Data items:
※ ※ ※
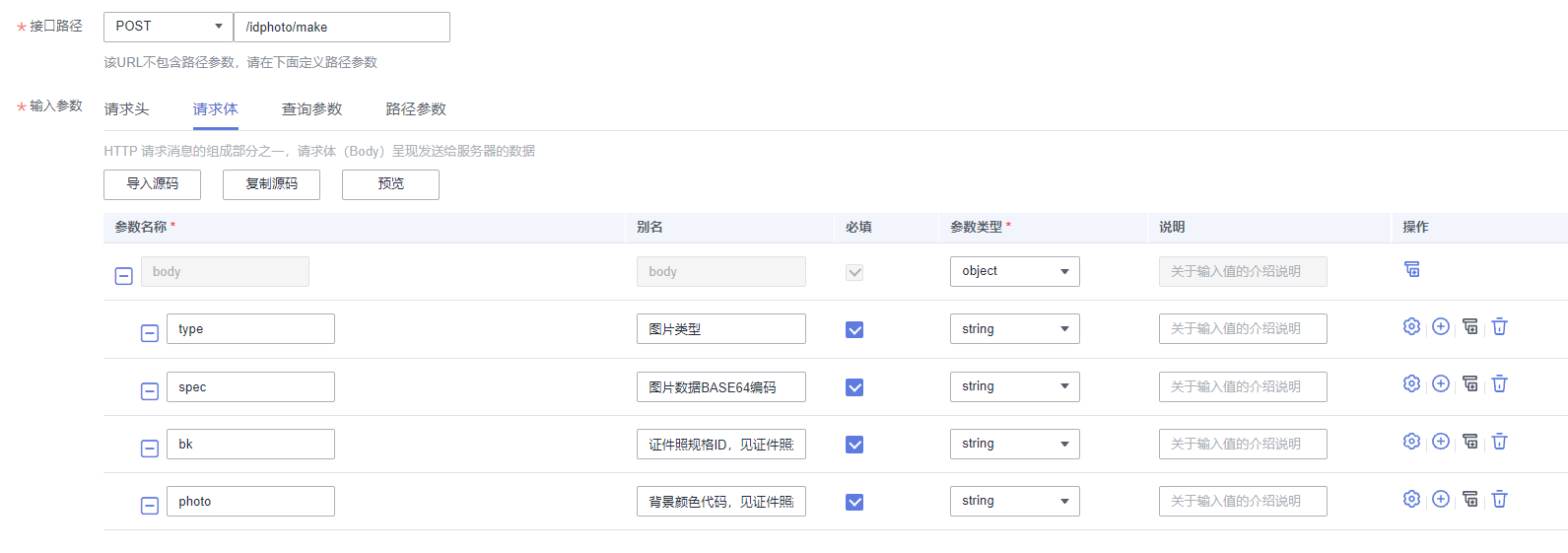Viewport: 1568px width, 553px height.
Task: Open string type dropdown for bk parameter
Action: [1014, 444]
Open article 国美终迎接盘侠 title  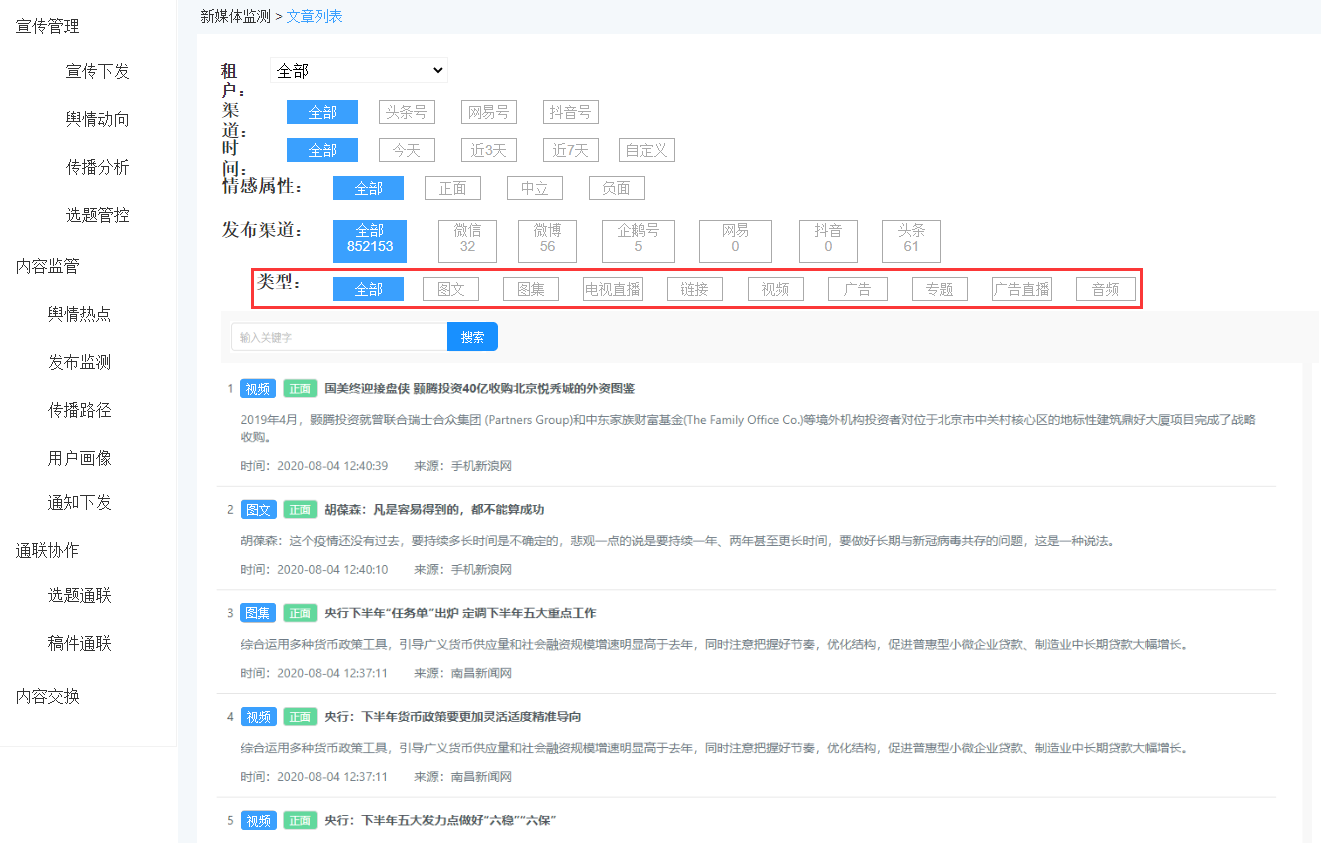point(479,388)
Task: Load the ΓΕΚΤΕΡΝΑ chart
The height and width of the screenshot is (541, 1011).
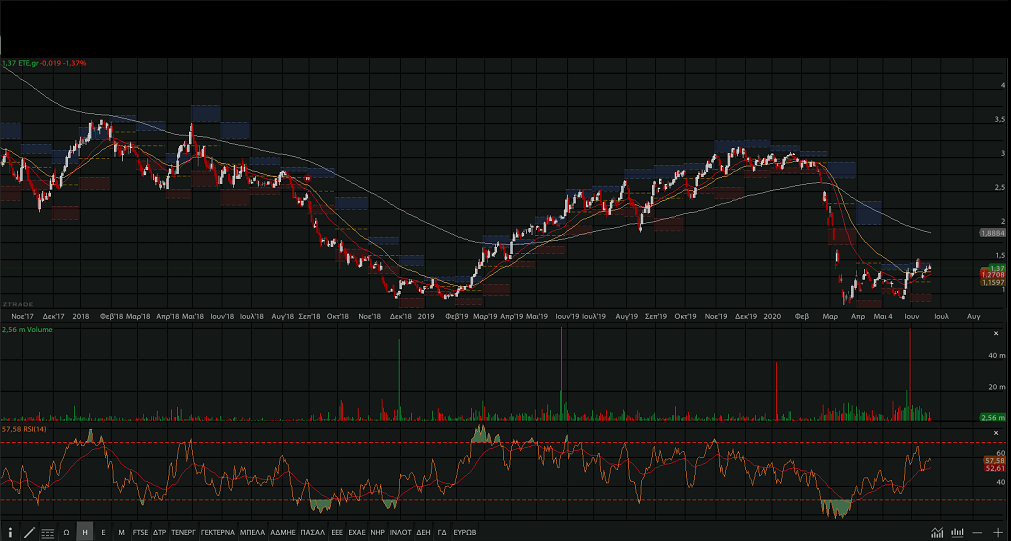Action: pyautogui.click(x=217, y=533)
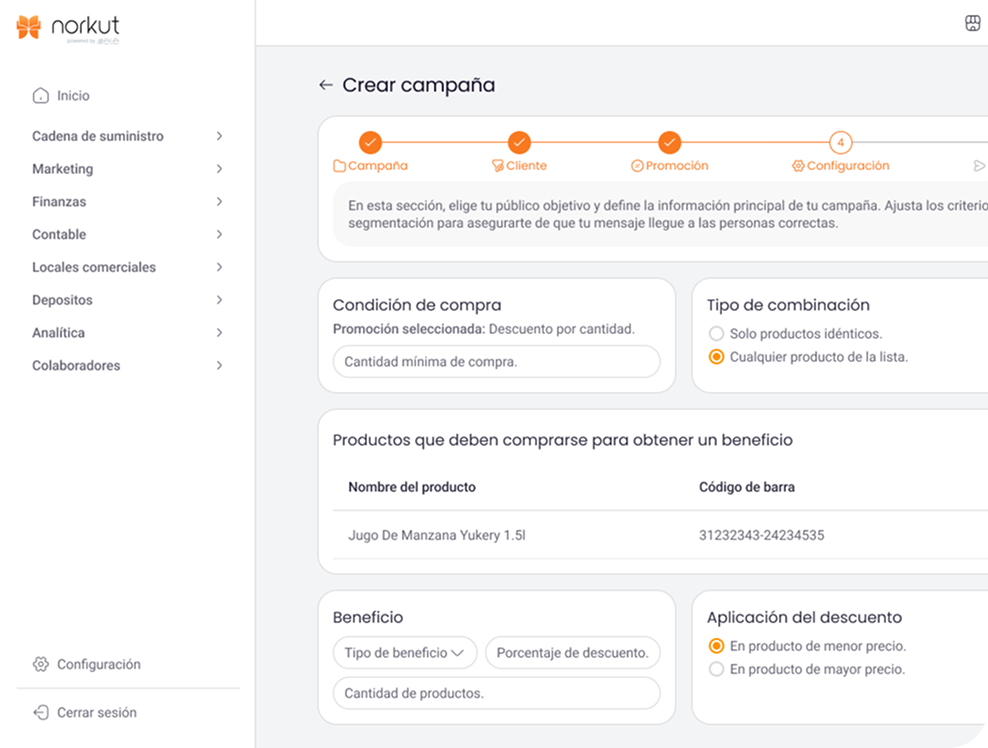This screenshot has height=748, width=988.
Task: Expand the Cadena de suministro menu
Action: point(128,136)
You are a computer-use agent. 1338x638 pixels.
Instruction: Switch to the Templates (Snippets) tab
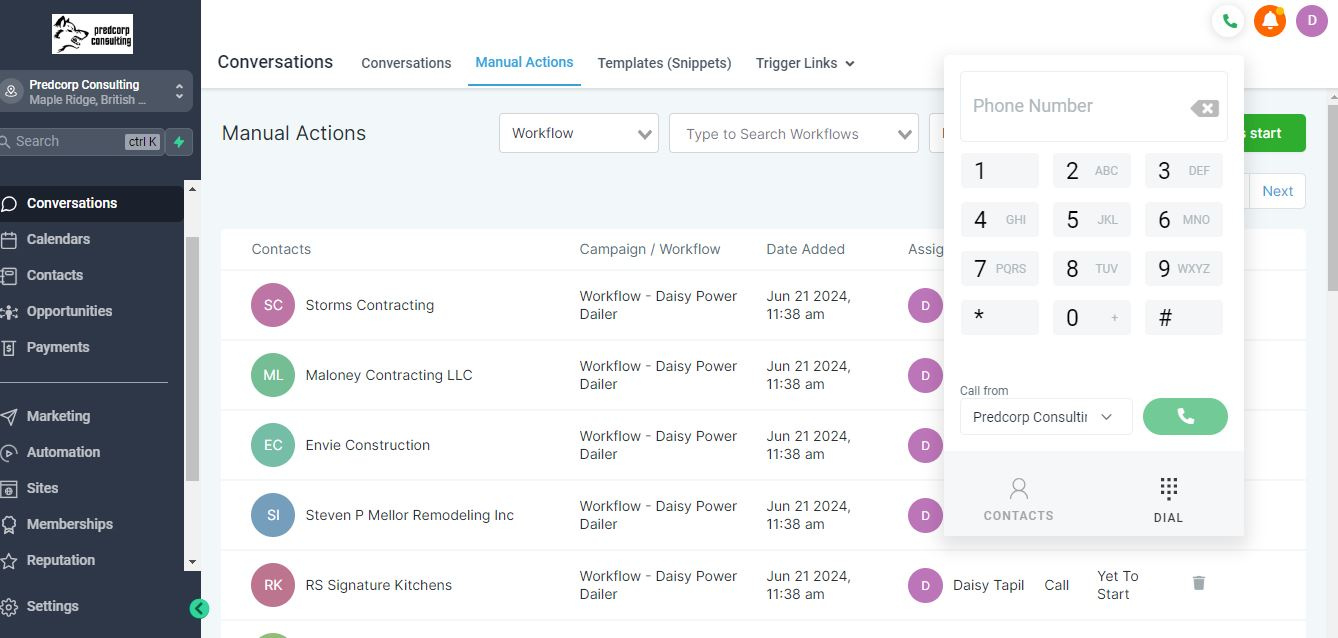[664, 63]
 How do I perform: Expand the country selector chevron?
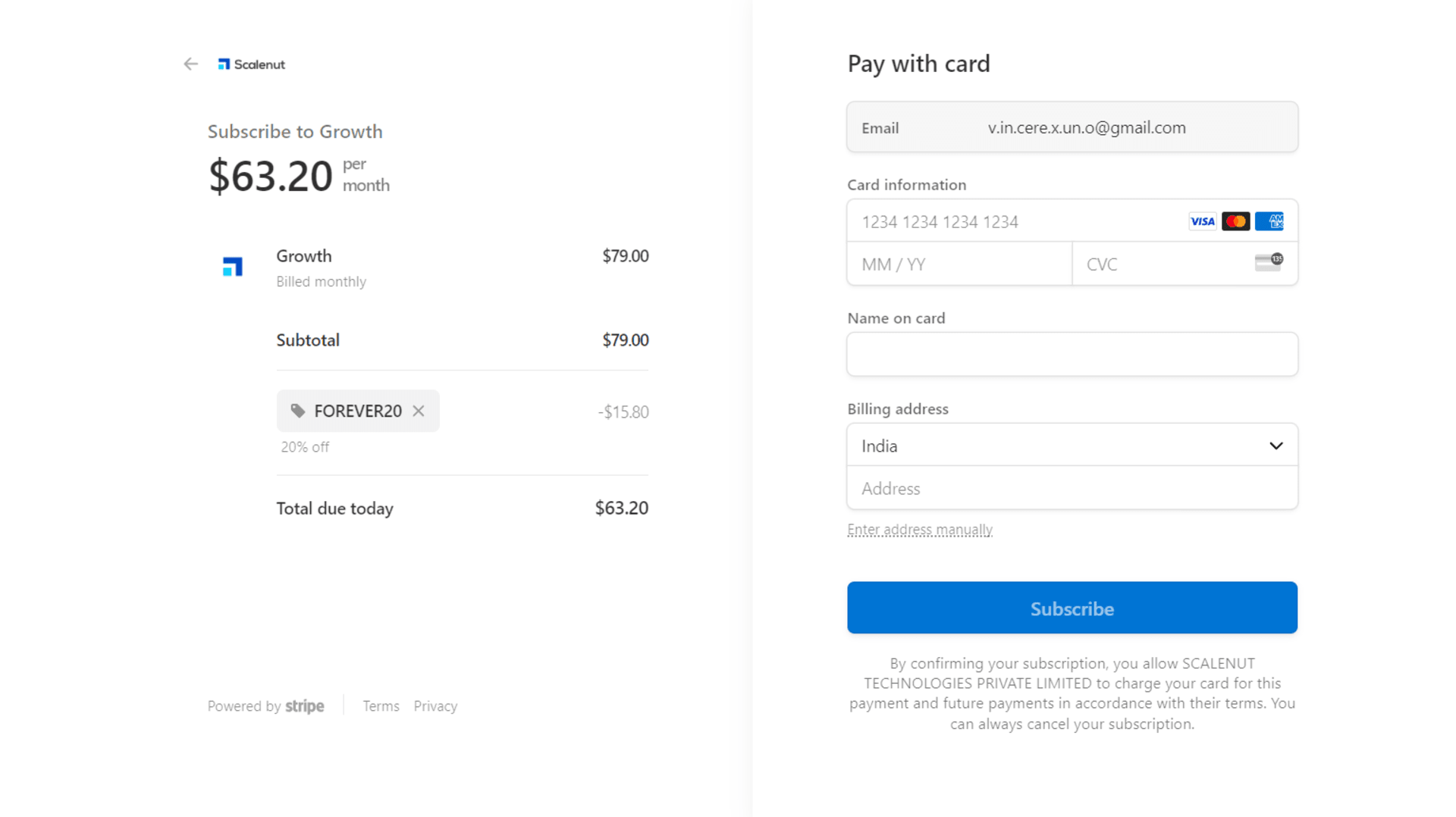pos(1276,446)
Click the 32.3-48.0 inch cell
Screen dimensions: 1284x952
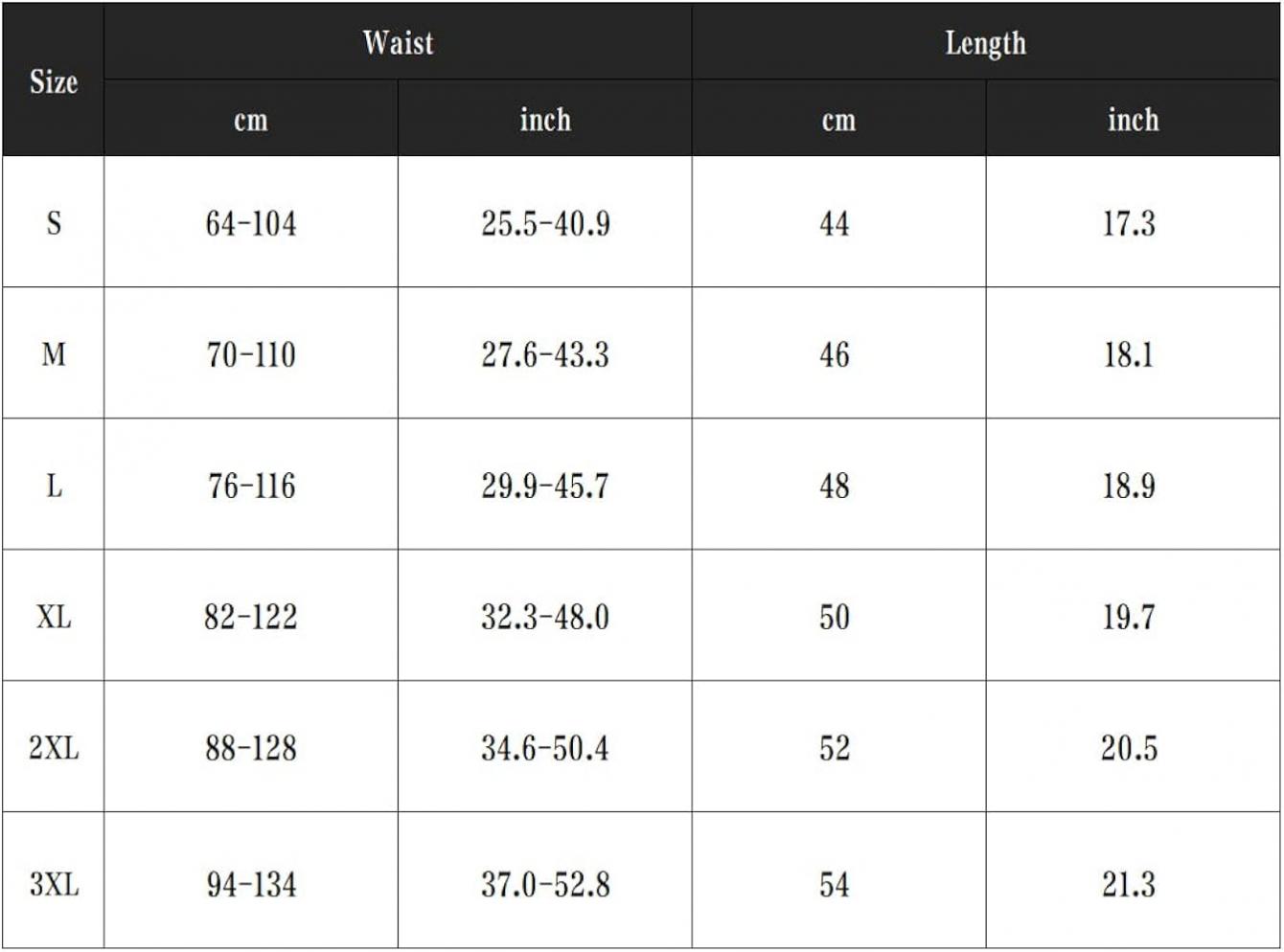pyautogui.click(x=545, y=617)
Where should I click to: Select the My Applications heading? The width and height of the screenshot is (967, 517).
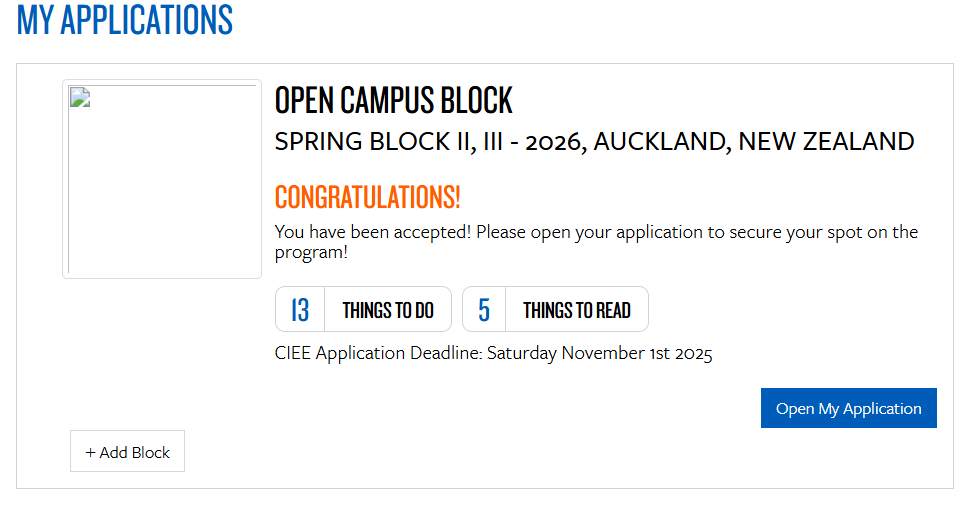click(125, 20)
※ ※ ※
From the line containing "Task: Load the ΓΕΚΤΕΡΝΑ chart" through the end of the entries, quote each line exactly and nothing else, excluding all pictures.

*The answer*
Task: Load the ΓΕΚΤΕΡΝΑ chart
The height and width of the screenshot is (541, 1011).
Action: pyautogui.click(x=217, y=533)
This screenshot has height=748, width=988.
Task: Expand the Cadena de suministro menu
Action: point(128,136)
You are a computer-use agent. 1338x638 pixels.
Instruction: Switch to the Templates (Snippets) tab
[664, 63]
 How do I perform: Expand the country selector chevron?
pos(1276,446)
Click the 32.3-48.0 inch cell
Screen dimensions: 1284x952
pyautogui.click(x=545, y=617)
Where should I click to: Select the My Applications heading? The width and height of the screenshot is (967, 517).
click(125, 20)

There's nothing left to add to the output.